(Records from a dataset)
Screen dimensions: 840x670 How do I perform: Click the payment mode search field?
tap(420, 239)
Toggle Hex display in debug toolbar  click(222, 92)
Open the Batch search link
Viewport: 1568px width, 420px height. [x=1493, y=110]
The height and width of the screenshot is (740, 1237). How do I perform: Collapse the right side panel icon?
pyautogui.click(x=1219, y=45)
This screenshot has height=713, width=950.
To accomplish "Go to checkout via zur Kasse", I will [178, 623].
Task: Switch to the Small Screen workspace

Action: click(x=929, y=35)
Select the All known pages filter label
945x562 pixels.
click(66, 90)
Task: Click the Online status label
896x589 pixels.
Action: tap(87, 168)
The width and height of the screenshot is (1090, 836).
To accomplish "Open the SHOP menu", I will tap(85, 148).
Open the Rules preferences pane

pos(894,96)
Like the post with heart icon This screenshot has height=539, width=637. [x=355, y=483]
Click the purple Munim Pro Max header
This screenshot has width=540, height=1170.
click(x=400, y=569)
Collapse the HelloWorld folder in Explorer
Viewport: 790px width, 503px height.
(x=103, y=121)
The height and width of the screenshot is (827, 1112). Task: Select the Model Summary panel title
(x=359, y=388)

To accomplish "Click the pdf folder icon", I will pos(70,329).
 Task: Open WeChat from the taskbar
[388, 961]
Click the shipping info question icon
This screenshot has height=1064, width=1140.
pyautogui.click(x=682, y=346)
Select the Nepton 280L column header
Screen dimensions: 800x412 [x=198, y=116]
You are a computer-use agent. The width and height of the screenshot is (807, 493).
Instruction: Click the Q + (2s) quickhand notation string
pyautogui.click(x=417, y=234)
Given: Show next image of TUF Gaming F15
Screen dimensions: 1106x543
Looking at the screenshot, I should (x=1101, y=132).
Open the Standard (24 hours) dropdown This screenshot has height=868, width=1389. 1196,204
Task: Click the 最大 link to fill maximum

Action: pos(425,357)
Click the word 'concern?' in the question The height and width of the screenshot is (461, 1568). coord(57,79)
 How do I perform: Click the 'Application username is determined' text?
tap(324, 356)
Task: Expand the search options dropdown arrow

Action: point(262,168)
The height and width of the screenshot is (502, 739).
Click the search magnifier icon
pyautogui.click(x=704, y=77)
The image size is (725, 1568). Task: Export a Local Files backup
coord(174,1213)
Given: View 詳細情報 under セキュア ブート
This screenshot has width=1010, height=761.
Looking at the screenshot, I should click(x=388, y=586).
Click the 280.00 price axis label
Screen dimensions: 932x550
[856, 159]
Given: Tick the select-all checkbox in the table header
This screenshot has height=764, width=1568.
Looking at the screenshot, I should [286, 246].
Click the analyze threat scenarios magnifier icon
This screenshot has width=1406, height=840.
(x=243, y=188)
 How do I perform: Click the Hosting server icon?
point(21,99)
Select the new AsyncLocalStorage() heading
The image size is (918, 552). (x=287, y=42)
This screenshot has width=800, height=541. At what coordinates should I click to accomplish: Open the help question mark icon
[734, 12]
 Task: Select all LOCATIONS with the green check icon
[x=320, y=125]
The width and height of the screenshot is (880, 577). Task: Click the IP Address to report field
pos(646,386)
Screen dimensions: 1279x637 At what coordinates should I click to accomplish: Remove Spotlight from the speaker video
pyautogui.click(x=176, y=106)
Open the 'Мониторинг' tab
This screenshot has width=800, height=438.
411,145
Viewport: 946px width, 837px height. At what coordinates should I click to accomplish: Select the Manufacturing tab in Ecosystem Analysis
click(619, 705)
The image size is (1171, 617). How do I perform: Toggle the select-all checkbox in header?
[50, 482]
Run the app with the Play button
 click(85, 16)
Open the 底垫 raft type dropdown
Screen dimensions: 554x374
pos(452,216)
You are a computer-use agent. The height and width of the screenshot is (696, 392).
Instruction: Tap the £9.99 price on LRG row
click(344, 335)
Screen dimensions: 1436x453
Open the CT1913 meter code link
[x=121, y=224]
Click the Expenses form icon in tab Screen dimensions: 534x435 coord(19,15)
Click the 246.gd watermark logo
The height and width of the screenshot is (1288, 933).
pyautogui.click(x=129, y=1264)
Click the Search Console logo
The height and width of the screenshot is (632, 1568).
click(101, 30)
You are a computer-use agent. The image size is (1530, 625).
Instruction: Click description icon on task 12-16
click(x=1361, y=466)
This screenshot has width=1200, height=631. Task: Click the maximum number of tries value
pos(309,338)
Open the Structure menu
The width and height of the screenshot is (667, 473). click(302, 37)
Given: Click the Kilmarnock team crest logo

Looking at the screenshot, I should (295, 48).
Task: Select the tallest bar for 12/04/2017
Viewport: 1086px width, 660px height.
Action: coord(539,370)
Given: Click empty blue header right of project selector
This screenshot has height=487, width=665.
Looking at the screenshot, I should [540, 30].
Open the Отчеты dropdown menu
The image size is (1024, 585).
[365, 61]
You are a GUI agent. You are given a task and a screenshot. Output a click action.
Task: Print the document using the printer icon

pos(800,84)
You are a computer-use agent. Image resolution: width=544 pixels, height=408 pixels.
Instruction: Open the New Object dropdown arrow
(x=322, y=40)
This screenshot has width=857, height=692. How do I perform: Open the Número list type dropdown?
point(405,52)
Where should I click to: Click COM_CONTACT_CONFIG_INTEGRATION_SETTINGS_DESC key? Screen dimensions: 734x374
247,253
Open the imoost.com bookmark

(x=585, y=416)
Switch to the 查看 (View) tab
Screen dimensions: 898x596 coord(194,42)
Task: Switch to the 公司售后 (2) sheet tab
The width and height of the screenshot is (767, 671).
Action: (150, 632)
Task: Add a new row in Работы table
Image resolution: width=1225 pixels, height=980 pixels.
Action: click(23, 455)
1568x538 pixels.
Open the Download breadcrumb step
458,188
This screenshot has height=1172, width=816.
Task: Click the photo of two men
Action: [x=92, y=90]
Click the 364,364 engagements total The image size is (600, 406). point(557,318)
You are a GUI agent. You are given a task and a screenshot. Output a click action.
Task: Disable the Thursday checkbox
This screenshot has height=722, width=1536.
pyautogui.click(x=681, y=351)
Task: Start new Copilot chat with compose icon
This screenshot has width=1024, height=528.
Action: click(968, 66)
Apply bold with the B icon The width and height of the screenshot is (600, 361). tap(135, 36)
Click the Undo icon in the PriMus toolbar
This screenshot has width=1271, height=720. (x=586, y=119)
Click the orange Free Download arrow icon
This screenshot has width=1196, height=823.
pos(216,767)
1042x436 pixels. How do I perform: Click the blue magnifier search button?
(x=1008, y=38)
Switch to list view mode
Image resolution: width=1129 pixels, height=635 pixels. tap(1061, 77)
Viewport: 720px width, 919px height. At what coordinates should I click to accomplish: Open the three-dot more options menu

DIRECTIONS - Filter the entries down to the lines that include the string "will".

ANSWER SPACE -
To accomplish "Go to checkout via zur Kasse", I will [178, 623].
To accomplish "Open the SHOP menu", I will tap(85, 148).
To accomplish "Click the pdf folder icon", I will pos(70,329).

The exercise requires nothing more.